Go and tell John what you hear and see
The worst thing about the pre-Christmas rush is
not the frantic shopping, the crowded stores, or the traffic jams but the absurd
expectations that are raised. The most perfect Christmas ever! The best
Christmas gift ever! The Biggest Christmas ever! The largest Christmas tree
ever! The most elaborate lights and decorations. People are set up to be
disappointed.
We might imagine that we Christians, who know
the real meaning of Christmas, who know that Christmas is not about Nelson Mandela but about Jesus, are immune to such disappointments. But the Gospel
this Sunday tells us that this is not so.

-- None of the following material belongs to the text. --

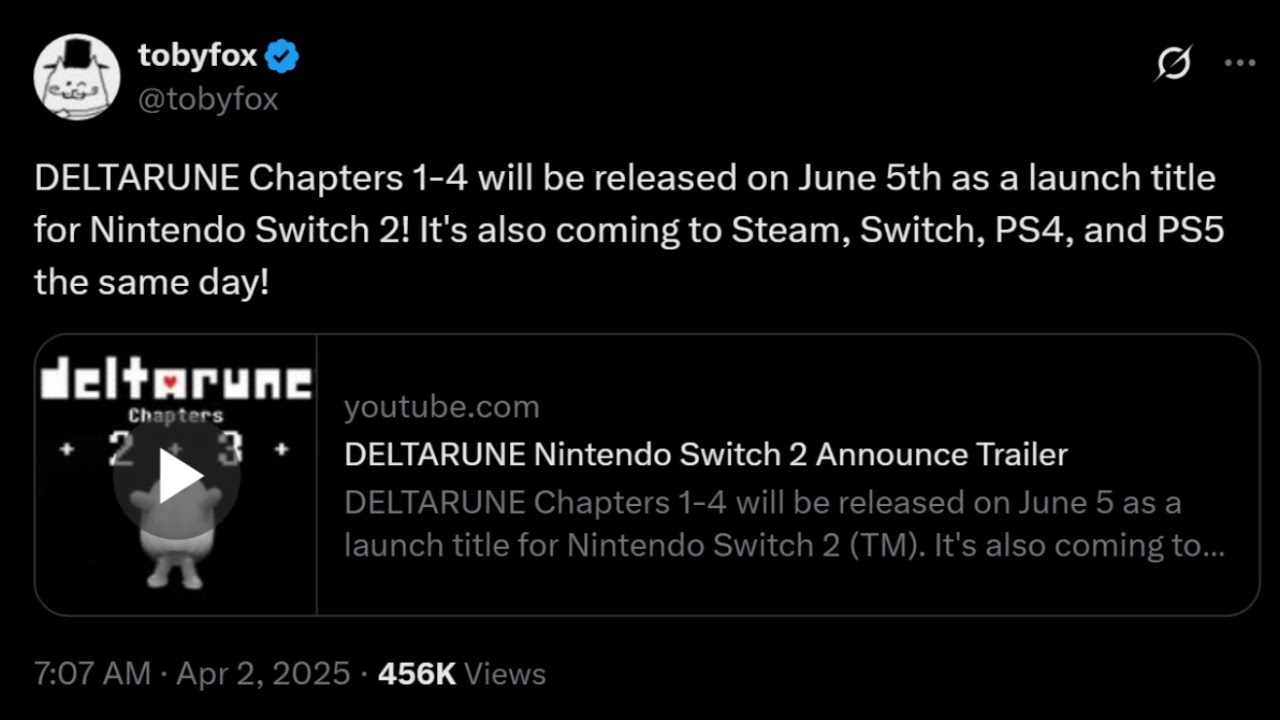Click the Apr 2, 2025 post date
This screenshot has width=1280, height=720.
click(x=263, y=674)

One week, just last week, John the Baptist, was
drawing a crowd, “Jerusalem and all Judea” – but now he is in prison and he is
about to lose his head. He is at the point, ‘where the rubber hits the road’. It is
one thing to say, when everyone is hanging on your every word, that Jesus is the
one who ‘ is coming after me and is mightier than I.’ But in prison things look
a little different.
But John the Baptist’s doubts are not those of a skeptic, an unbeliever but the doubts of one who believes that Jesus is the one
but is confused and frustrated by him. He stands at the beginning of a long line
stretching from the Apostles all the way to you and me, who believe in Jesus but cannot get
him to meet our expectations.
Are you he who is to come, or shall we look for another?

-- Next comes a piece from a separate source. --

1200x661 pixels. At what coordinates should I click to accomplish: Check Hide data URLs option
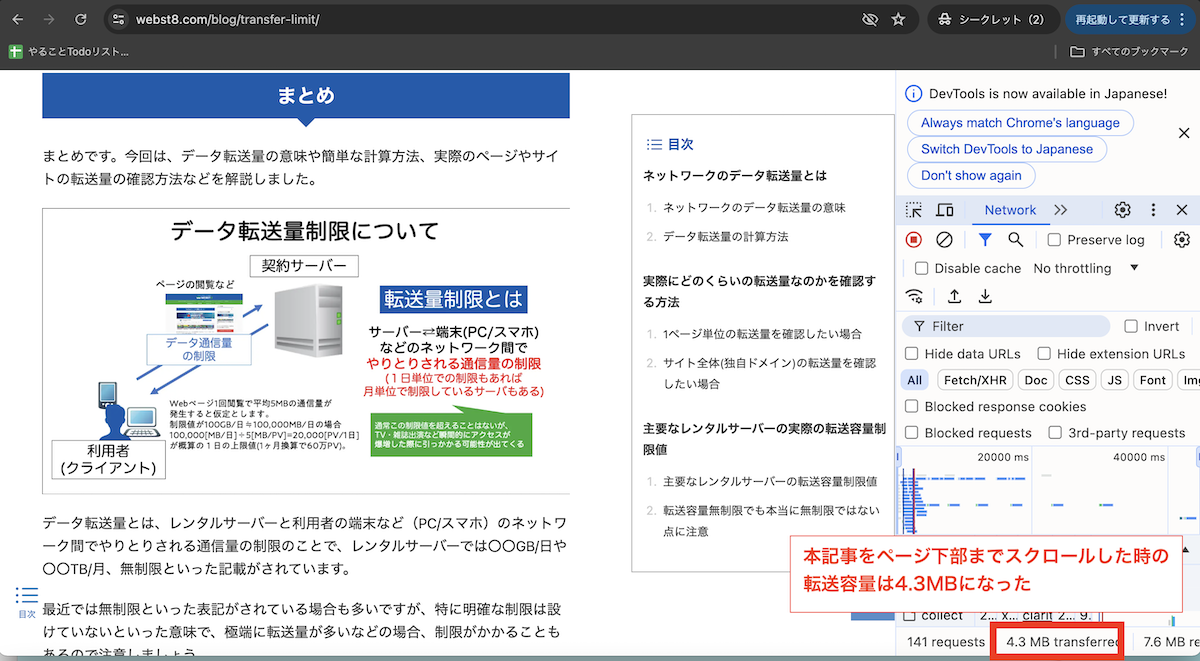910,352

Not only is this a question which the followers
of Jesus have always asked but also the answer that Jesus gives to John is the
same answer he gives to you and me.
First of all Jesus says to John, just like a Dallas Baptist
might say, “Read the Bible.” He quotes from the Old Testament
Reading today, from the Prophet Isaiah:
Then the eyes of the blind shall be opened, and the ears of
the deaf unstopped; then shall the lame man leap like a hart, and the tongue of
the dumb sing for joy.
That is what will happen when the Messiah comes,
when the one, who is to come, comes.
But it is not just what Baptists say: a friend of mine who converted to the Eastern Orthodox Church told me about the first time he went to an Orthodox priest for confession: before my friend could confess a single sin the priest said “do you read the Bible every day?” My friend said “I try to.” The priest said “Don't just try . Do it” and then gave him absolution.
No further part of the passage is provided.